*Document extract*
┌──

• Returning missionary staff will be confined for 21 days
• No indication that any further relief workers have been infected
• No indication that any further relief workers have been infected
Health officials in North Carolina said on Sunday they will require missionaries and others coming home after working with people infected with Ebola in Africa to be placed in quarantine.
The quarantine is set to last for three weeks from the last exposure to someone infected in the West African Ebola outbreak, which is centred in Guinea, Sierra Leone and Liberia, the officials said.
Missionaries from the North Carolina-based Christian aid groups SIM USA and Samaritan’s Purse have been working to help combat the world’s worst outbreak of the disease. Two of the relief workers, Dr Kent Brantly and Nancy Writebol, contracted the disease and are being cared for at Emory University hospital in Georgia.
Both have been reported to be showing signs of improvement. On Friday, Brantly wrote from hospital that he was “growing stronger every day”.
“This measure is being taken out of an abundance of caution, and it is important to remember that there are no confirmed or suspected cases of Ebola in North Carolina,” Dr Stephen Keener, medical director in North Carolina’s Mecklenburg County, said in a statement.
“Quarantine is a public-health measure to protect the public that requires healthy people who were exposed to a disease to be prevented from contact with others until it is certain that they are not infected.”
The statement said the 21-day period is based on the longest duration of Ebola incubation – the delay between exposure and onset of illness. Officials said the average incubation period is eight to 10 days.

└──

*Exercise data*
┌──

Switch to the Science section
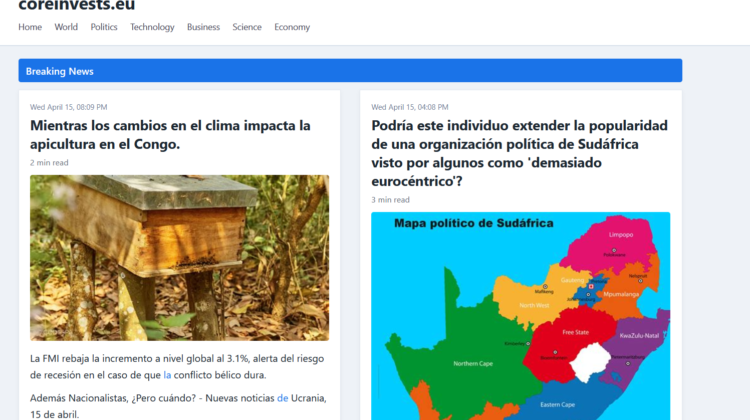The image size is (750, 420). point(247,27)
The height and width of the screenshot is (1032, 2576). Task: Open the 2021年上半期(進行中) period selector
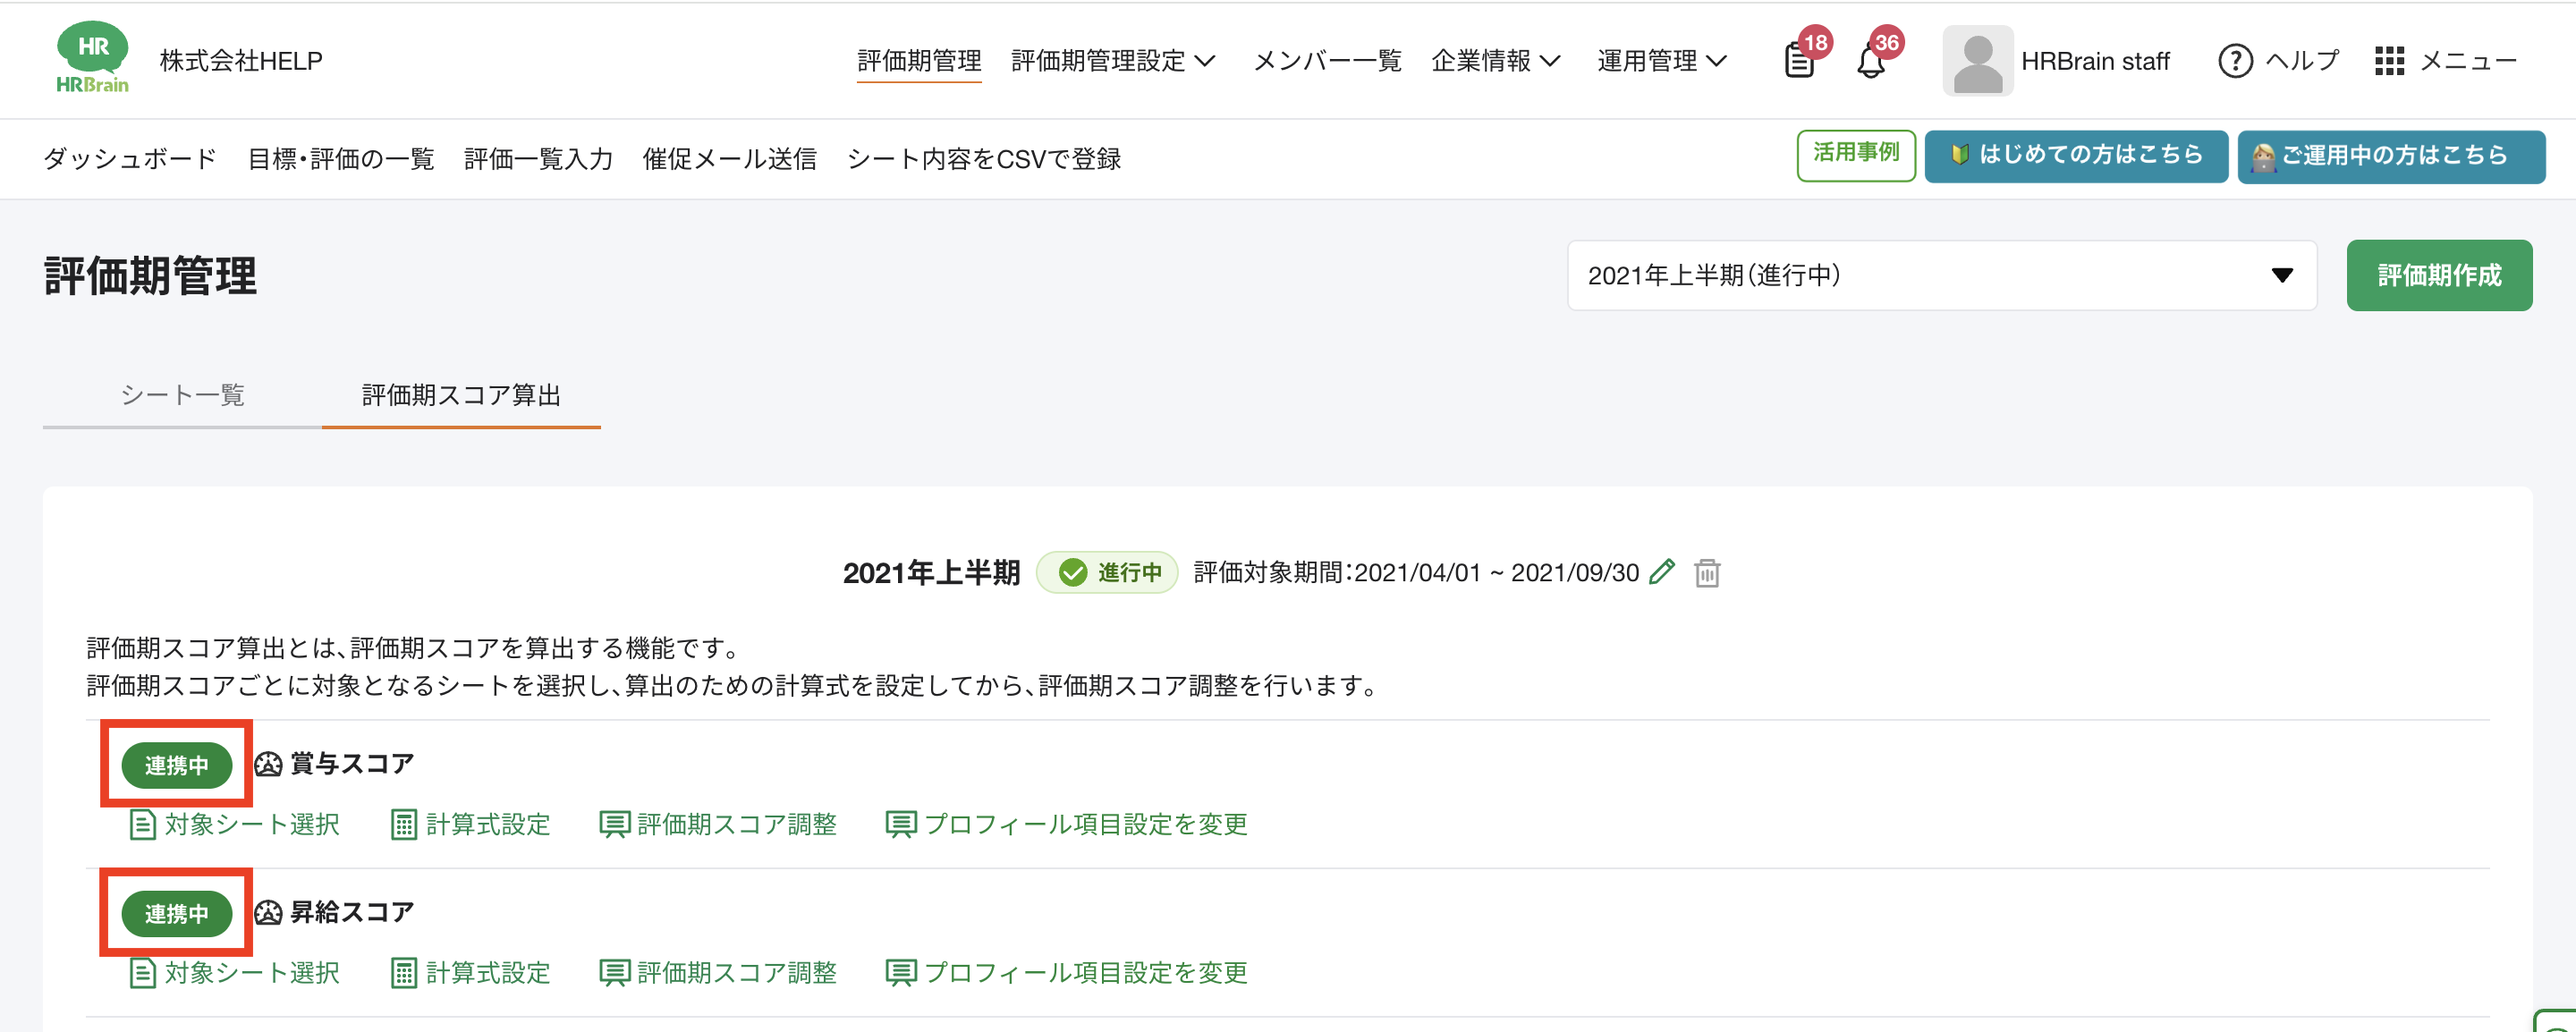(1940, 275)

└──

*Task item A*
According to the Ebola quarantine article, what is the average Ebola incubation period?
*Task item B*
Please quote the Ebola quarantine article word for word, everything from "Missionaries from the" down to "hospital in Georgia.".
*Task item C*
Continue the Ebola quarantine article from the point where its text ends.
The listing is separate material, unrelated to the Ebola quarantine article.

*Written answer A*
Eight to 10 days.

*Written answer B*
Missionaries from the North Carolina-based Christian aid groups SIM USA and Samaritan’s Purse have been working to help combat the world’s worst outbreak of the disease. Two of the relief workers, Dr Kent Brantly and Nancy Writebol, contracted the disease and are being cared for at Emory University hospital in Georgia.

*Written answer C*
SIM USA said on Sunday some of its missionary staff based in Liberia will be returning to Charlotte, where the group is headquartered.
“We will continue to cooperate and collaborate with them and adhere strictly to their guidelines in the return of our missionaries to the United States,” a statement said.
Ebola is spread through direct contact with bodily fluids including blood, urine, faeces and saliva of an infected person, or with objects such as needles that have been contaminated. Nearly 1,000 people in West Africa have now died in the outbreak of one of the deadliest known diseases.
An official with the United Nations’ World Health Organisation (WHO) said on Sunday there have been 1,825 cases reported, with the mortality rate running at about 55% to 60%.
Speaking on the CBS programme Face the Nation, Dr Keiji Fukuda, WHO assistant director-general for health security, said he expects the number of infections to increase.
“What is difficult in this situation is that we are dealing with countries with weak health systems,” he said. “And we are dealing with areas in which practices like good infection prevention and control practices are not the norm in some of the hospitals and in families and communities.”